I’m not against volunteers. I volunteer my time for my synagogue. I contribute my expertise and time to make the community a better place. Officers volunteer and provide management and leadership many hours each week. The synagogue could not run without volunteers. I volunteer for my professional librarian groups. I use my writing, teaching, and other skills to further my profession. I am not paid for writing articles. There is a line between what I would and would not do as a volunteer. I would run volunteer a program; I would not catalog materials or build a collection without compensation. I would answer a question; I would not sit for four hours on a regular basis and help all comers with skilled reference services without compensation.
Would this organization ask a lawyer, dentist, doctor or plumber to come to the office every week without compensation?
Volunteers can be used effectively in a library program. They work with and under the direct supervision of a librarian. Susan C. Eubank, the librarian at the Denver (Colorado) Botanic Gardens, writes in the article, “Volunteers in the Helen Fowler Library at Denver Botanic Gardens” (Colorado Libraries 25:3 Fall 1999) “…the Library would not exist without volunteers.

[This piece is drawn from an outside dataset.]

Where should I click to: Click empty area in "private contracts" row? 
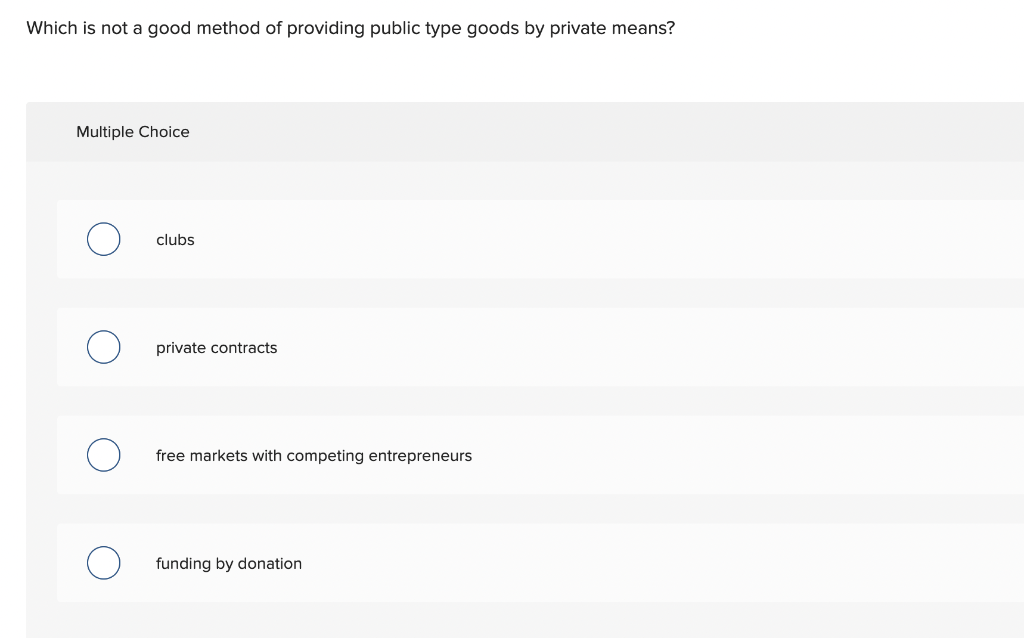tap(650, 348)
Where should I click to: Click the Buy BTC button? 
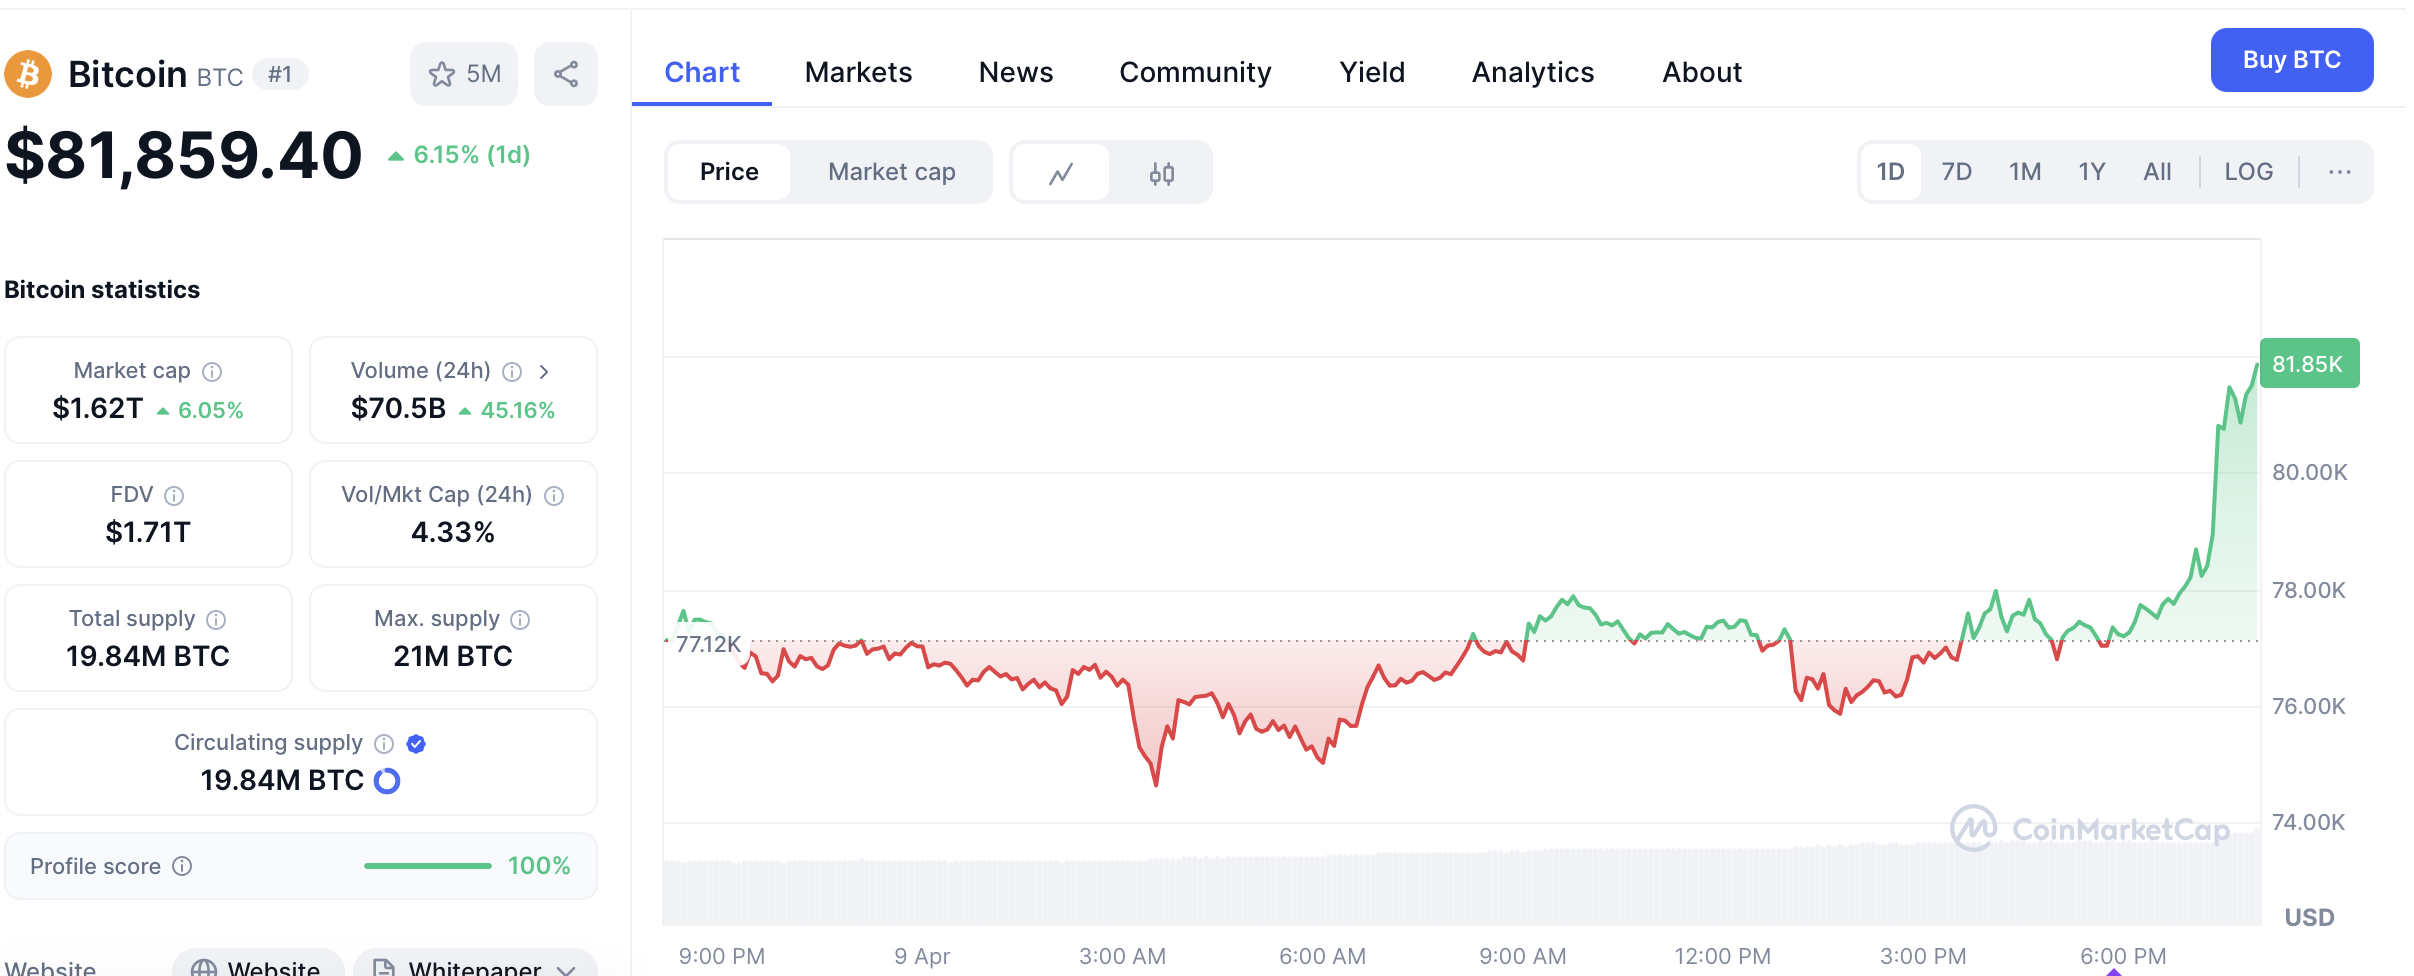2291,60
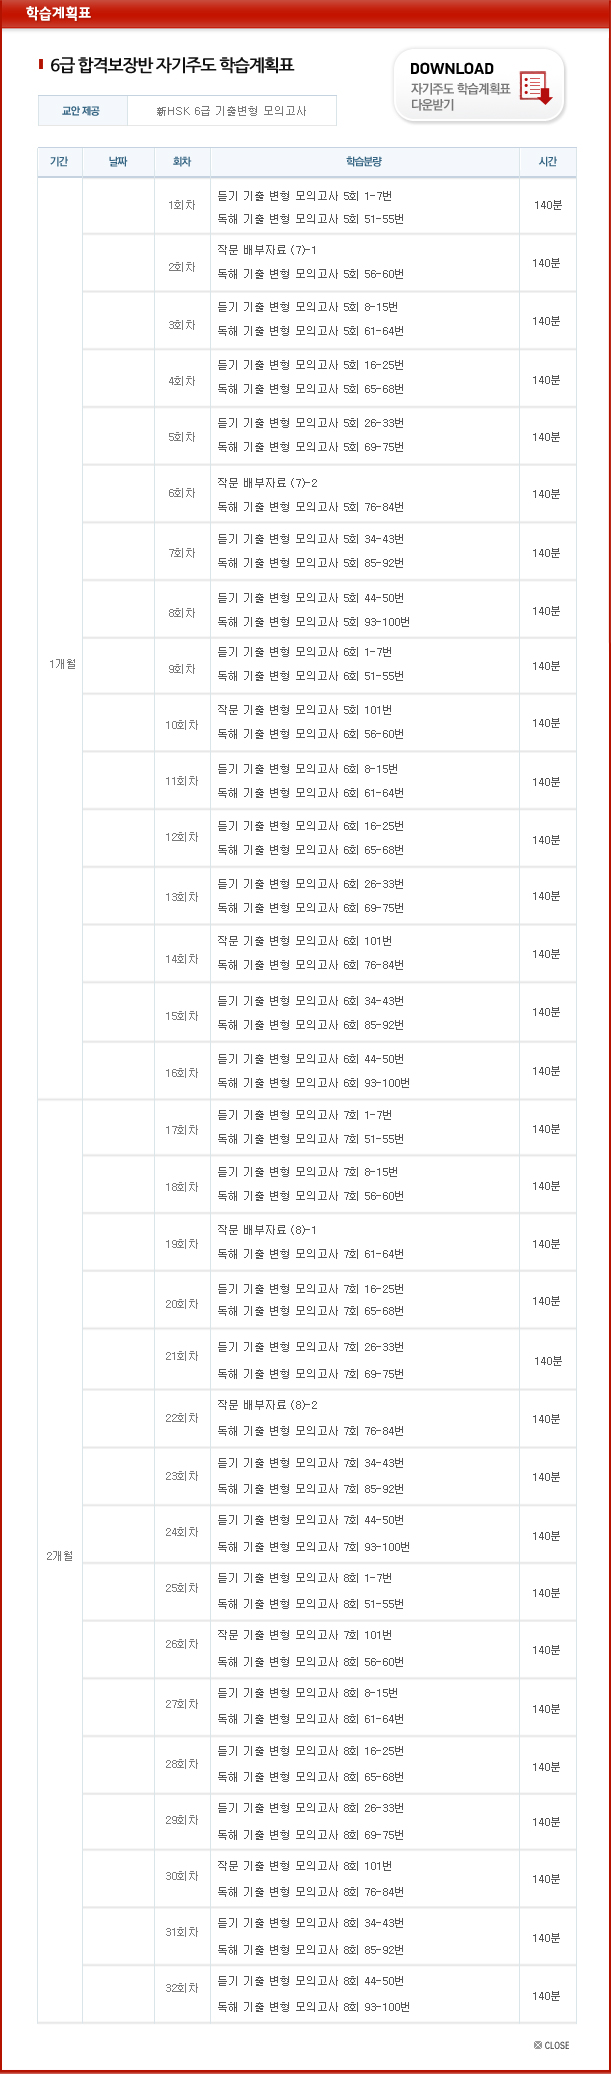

Denver Botanic Gardens is a non-profit organization that has used volunteers from the beginning and the Library continues that tradition.” Volunteers in the Library at Denver Botanic Gardens run the book sale and some of the mundane and less time dependent tasks, such as shelving, processing new books and data entry. These tasks can be done on their schedule without any pressure to do it now. Many of the volunteers are there for the long term and have been there longer than the librarian. They are strong advocates for the library within the Botanic Gardens and good for public relations within the community. The organization and the individuals benefit from the arrangement.
Kathy Ishizuka has a different point of view (“School libraries struggle with layoffs” in School Library Journal 49:2 18-19 F 2003). This article reports on the situation of schools with budgetary problems using volunteers in elementary and high school libraries. In schools without librarians there is no collaboration on assignments with faculty, no collection development, and no instruction in research skills.

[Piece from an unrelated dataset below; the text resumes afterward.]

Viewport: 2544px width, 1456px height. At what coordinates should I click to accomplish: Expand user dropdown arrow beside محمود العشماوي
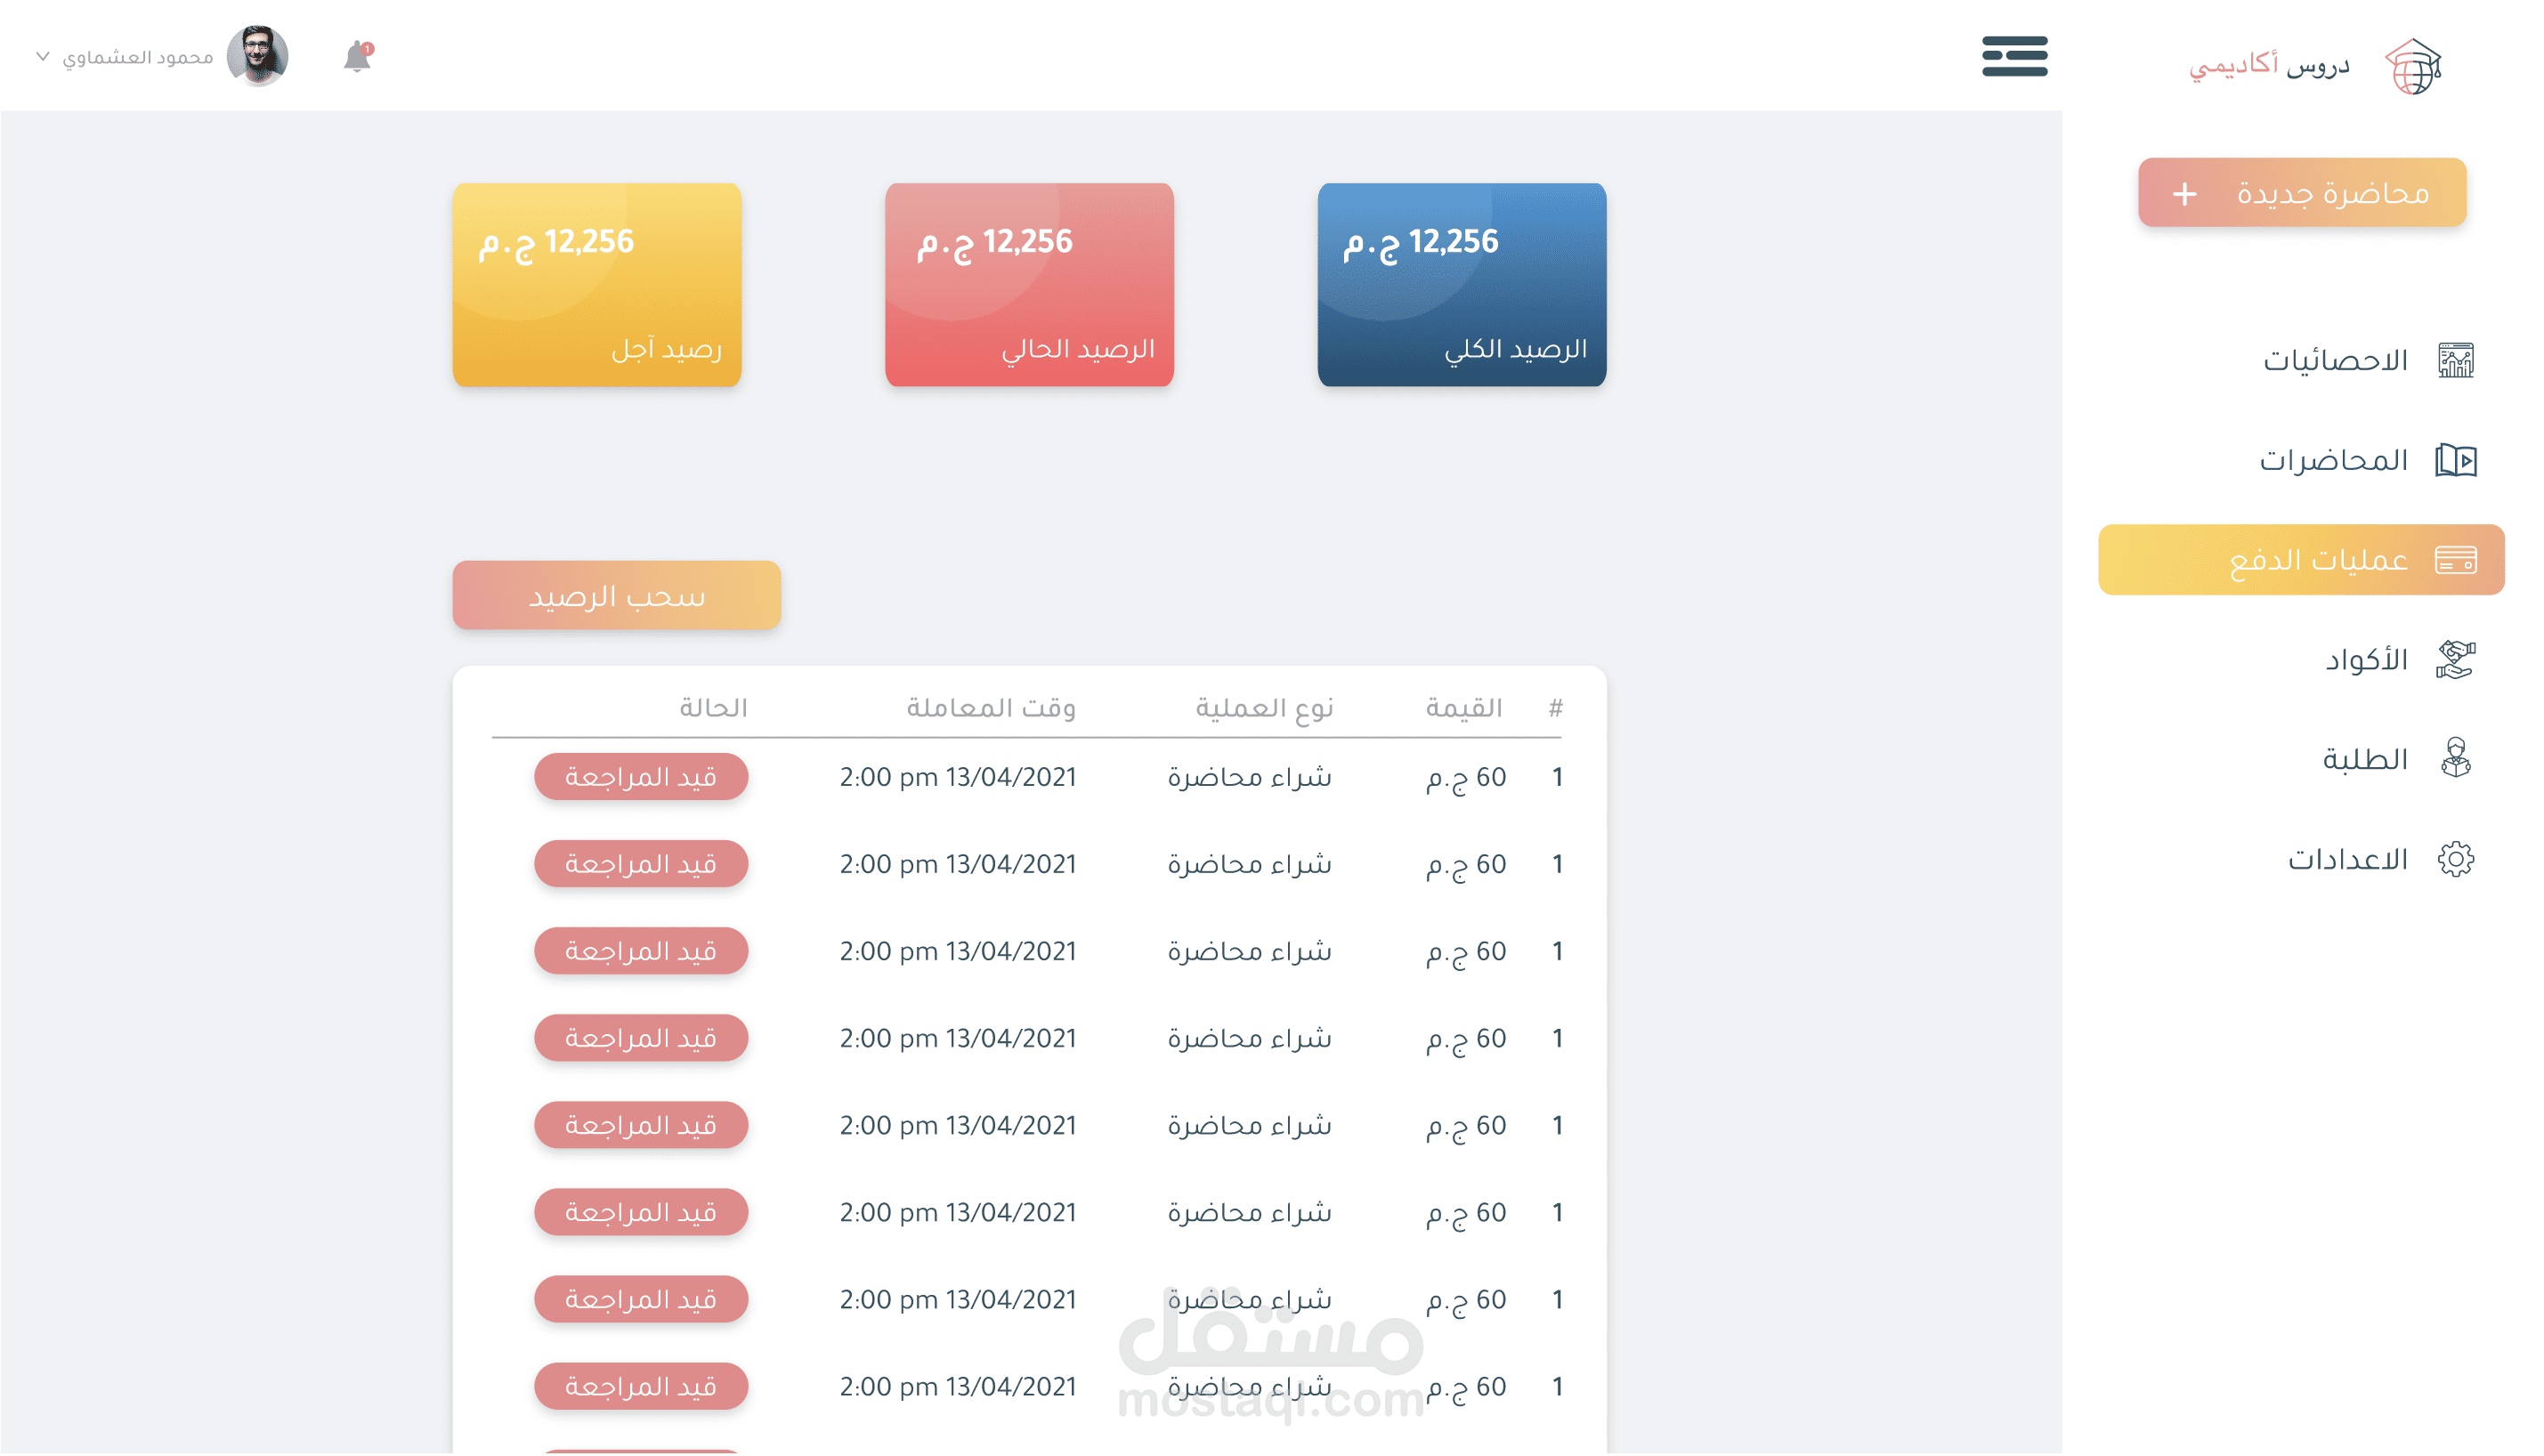click(x=43, y=56)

Alan Jacobson, volunteer coordinator at the Oak Park (Illinois) Public Library wrote in American Libraries (“Those Who Can, Do. Those Who Can Do More, Volunteer. American Libraries v. 41:5, May 2010 p. 39-41) about how a library can use volunteers to help serve the public. He claims volunteers augment staff. In a letter, (“Reader Forum, “ American Libraries v. 41:9, September 2010 p. 7) Brenda Knutson strongly disagrees with Jacobson. She claims that articles such as Jacobson’s encouraged the Los Angeles City Council to lay off staff.

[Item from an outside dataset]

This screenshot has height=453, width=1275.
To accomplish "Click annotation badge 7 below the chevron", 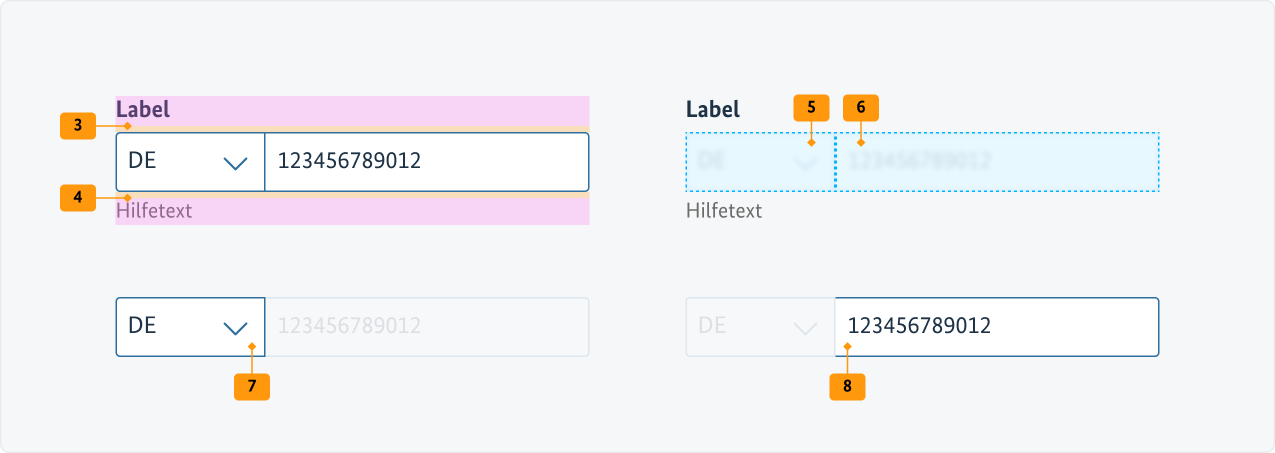I will 252,386.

What conditions should one volunteer professional expertise? When you are member of a community or professional organization, you are helping the organization and yourself. When you help your children’s or grandchildren’s school you are contributing to the school and the education of your family. There may be good reasons to volunteer for the organization mentioned in the above ad. However, the organization should requite from within and not listserv for professional librarians. As professionals we have to promote ourselves and show information services are valuable to the organization and the community.